++++ Source document ++++
Any mention of the tape from
any publication with a site.

- I can't look. I can't look.

All clear.
- Oh, God.

Thank God.
No news.

Just the links to the video.

- That's good.

Wait.

Links?

♪ ♪

Oh, no.

It's spreading.

There's a half dozen
different websites selling it.

- Well, maybe he's got
a bunch of fucking websites.

- With, um...different prices,

different addresses,
different cover art.

People are making copies.

- We'll figure it out, baby.
- "Figure it out."

Tommy, you just--

God,
you just don't fucking get it!

- Get what?
- It's too late!

Train's left the station.

- Okay,
so what do you want from me?

- What do I want?
I wanted you to handle it.

- Well, I did my best,
all right?

I did the best
I fucking possibly could.

You sure about that?

- What the fuck's
that supposed to mean?

- Maybe, on some level,
you wanted this to happen.

- Excuse me?
- Maybe you like the attention.

- That's insane.
- Yeah, or maybe you're scared.

- Oh, I'm scared.
- Yeah, of me.

You're scared of me
and my career!

- Oh, my God,
that's right,

'cause you're about to blow up,
right?

Right?
And I'm fucking your shit up.

And I'm scared
of getting left behind!

Oh, my God.
That is fucked up, Pamela.

That is seriously fucked up
that you would even--

even think that.

- I'm not saying
you'd do it on purpose.

- So then what, subliminal?
- Yeah, maybe.

- All I do is root for you!
I want you to be huge!

I want you to be the biggest
fucking movie star

in the entire fucking world.
++++ Input records ++++
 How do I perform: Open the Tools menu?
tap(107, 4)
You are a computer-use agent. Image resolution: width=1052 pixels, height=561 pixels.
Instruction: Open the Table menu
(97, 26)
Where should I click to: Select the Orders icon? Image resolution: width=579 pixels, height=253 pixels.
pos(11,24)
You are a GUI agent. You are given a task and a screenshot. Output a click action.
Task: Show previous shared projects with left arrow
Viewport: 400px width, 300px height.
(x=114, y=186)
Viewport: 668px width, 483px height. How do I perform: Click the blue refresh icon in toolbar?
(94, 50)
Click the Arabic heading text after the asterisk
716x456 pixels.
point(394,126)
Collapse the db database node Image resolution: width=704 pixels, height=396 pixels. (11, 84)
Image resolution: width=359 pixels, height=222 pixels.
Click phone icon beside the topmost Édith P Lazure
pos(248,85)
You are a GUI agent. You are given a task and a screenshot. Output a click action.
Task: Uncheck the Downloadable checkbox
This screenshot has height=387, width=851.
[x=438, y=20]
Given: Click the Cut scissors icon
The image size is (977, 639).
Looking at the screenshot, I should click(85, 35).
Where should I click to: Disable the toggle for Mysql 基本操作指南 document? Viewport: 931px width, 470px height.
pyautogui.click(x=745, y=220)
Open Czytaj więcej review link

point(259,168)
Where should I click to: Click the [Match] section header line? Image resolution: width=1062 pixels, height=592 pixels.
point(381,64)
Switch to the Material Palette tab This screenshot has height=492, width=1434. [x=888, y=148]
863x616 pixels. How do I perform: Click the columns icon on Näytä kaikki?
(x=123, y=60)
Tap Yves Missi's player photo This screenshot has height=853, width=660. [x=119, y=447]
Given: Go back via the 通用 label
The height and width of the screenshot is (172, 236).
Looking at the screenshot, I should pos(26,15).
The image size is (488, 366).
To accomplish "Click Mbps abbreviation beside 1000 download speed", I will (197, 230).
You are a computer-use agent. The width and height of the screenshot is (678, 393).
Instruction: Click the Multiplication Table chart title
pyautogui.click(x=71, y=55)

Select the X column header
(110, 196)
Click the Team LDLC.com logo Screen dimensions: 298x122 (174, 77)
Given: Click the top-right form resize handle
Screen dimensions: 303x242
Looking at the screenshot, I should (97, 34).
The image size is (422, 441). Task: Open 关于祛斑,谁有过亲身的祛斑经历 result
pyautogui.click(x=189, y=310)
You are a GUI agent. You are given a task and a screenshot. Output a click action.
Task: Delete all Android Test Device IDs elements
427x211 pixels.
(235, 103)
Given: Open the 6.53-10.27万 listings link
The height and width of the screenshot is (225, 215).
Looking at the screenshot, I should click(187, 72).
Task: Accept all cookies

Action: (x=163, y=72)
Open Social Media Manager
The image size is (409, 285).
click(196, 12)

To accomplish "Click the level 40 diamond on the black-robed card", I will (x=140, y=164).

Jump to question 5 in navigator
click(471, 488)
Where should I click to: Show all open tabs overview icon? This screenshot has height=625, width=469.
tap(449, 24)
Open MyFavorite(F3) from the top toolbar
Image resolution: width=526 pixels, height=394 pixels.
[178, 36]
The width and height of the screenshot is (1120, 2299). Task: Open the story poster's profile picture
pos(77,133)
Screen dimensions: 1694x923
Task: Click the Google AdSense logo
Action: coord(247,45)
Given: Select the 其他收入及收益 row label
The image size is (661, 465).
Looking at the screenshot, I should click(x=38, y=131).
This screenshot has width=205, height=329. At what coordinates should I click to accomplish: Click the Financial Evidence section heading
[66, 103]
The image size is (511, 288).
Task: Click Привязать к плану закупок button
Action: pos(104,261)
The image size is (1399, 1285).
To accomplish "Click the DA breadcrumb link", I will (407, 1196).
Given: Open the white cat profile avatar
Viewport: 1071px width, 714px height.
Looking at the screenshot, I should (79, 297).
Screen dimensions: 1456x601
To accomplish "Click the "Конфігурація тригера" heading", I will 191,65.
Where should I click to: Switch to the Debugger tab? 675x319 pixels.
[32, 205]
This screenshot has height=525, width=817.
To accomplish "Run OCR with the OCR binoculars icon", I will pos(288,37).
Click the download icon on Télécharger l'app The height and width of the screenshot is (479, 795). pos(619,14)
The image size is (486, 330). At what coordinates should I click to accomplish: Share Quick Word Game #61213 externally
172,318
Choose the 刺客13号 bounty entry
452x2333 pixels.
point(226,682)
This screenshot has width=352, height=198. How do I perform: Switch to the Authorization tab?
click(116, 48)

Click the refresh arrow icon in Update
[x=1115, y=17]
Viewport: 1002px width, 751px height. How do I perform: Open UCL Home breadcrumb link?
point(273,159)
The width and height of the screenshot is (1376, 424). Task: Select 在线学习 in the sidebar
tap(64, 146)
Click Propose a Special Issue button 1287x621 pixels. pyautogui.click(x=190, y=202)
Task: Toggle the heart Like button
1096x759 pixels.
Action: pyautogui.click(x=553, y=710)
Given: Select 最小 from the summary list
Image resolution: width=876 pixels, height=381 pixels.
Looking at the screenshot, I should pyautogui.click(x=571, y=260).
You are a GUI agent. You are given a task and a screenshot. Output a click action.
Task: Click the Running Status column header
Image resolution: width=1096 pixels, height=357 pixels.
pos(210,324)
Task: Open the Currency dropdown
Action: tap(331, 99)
++++
» **Stated exercise 1**
Set down the part of the dialogue that opens with the words "That is fucked" and closes with "- Yeah, maybe.", copying it exactly.
» **Stated exercise 2**
Extract the lines of the listing that run from the line containing "Where should I click to: Select" through the line containing "(x=114, y=186)", both included, and repeat them exactly.

» **Written response 1**
That is fucked up, Pamela.

That is seriously fucked up
that you would even--

even think that.

- I'm not saying
you'd do it on purpose.

- So then what, subliminal?
- Yeah, maybe.

» **Written response 2**
Where should I click to: Select the Orders icon? Image resolution: width=579 pixels, height=253 pixels.
pos(11,24)
You are a GUI agent. You are given a task and a screenshot. Output a click action.
Task: Show previous shared projects with left arrow
Viewport: 400px width, 300px height.
(x=114, y=186)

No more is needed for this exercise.